リニア水問題 3候補とも「工事進めず」 具体的主張に違いも【参院静岡補選】

 参院静岡選挙区補欠選挙(24日投開票)で、リニア中央新幹線南アルプストンネル工事に伴う大井川の水問題を巡っては、3候補とも現状のままトンネル工事を進めない方向性は一致しているが、具体的な主張に違いも見られる。水問題が争点になった6月の知事選の影響が尾を引き、事業の在り方にも議論が及んでいる。

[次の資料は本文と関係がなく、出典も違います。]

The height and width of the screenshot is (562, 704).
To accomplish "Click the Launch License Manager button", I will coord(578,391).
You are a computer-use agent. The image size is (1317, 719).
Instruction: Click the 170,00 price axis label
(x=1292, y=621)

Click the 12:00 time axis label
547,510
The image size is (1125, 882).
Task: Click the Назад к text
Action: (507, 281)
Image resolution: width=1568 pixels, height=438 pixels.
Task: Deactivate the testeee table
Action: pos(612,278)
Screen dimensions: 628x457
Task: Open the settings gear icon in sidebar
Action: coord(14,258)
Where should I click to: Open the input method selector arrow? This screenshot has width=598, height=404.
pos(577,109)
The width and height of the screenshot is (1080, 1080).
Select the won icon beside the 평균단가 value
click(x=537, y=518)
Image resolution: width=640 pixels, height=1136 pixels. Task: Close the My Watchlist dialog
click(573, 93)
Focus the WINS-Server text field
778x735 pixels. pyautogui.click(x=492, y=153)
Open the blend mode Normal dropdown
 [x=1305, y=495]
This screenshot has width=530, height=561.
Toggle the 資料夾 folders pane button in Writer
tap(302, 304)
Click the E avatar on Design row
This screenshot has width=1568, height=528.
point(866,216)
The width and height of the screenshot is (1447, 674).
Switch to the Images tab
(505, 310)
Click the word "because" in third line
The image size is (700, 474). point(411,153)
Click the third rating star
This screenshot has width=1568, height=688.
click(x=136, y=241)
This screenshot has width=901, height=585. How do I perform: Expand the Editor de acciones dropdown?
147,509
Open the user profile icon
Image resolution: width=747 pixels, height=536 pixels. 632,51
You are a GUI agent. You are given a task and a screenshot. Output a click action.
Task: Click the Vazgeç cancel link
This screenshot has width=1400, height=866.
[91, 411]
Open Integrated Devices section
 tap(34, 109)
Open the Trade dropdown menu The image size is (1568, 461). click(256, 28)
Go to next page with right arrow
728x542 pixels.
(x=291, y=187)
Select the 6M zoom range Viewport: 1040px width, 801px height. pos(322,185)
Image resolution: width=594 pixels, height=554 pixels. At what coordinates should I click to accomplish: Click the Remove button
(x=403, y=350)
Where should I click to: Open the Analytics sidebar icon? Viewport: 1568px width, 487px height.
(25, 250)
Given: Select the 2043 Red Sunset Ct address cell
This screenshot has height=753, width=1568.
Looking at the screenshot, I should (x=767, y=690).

水を使う工場などが立地する大井川の下流域。リニア工事による減水が懸念されている=今年2月(静岡新聞社ヘリ「ジェリコ1号」から)
水を使う工場などが立地する大井川の下流域。リニア工事による減水が懸念されている=今年2月(静岡新聞社ヘリ「ジェリコ1号」から)

 
 ■納得を重視 若林氏
 「同意が得られないのなら(トンネル工事を)やってはいけない」。自民党新人の若林洋平氏(49)=公明推薦=は12日、島田市内の街頭演説で声を張り上げた。この日は染谷絹代島田市長が駆け付けて応援演説した。
 若林氏は演説で着工判断は流域首長の意向に従うと強調。掛川市での10日の意見交換会でも茶農家の懸念の声に「納得は一番必要だ」と丁寧に応じ、「根拠を持って説明しないと(同意は)無理だ」と科学的根拠を重視する方針も示した。ただ、水問題は「国政選挙の争点ではない」(陣営)と位置付ける。
 ■政権批判 山崎氏
 科学的根拠を重視する考え方は、無所属新人の山崎真之輔氏(40)=立民、国民推薦=も同じだが、流域以外でも政権批判を絡めて水問題に触れる。9日の静岡市での街頭演説では、国や県の有識者会議が科学的な結論を出す前に事業推進の指示を出した岸田文雄首相の姿勢に「浮足立っている。おかしい」と疑問を呈した。
 応援に立った川勝平太知事は県や利水者が求める減水対策に応じないJR東海を批判した上で「大井川と関係なくリニアを整備すると言う(岸田政権は)決して許せない」と語気を強めた。
 ■取り消しを 鈴木氏
 リニア事業中止の方向性を前面に出すのは共産党新人の鈴木千佳氏(50)。「リニアは時代遅れの事業だ」などと各地で主張を繰り返す。
 告示日の7日には田村智子党政策委員長が県庁でリニア問題について記者会見し、争点化する姿勢を示した。「リモート対話が広がり、出張ニーズは減っている。コロナ禍でリニアを必要とする社会的前提が崩れている」と事業認可取り消しを提言した。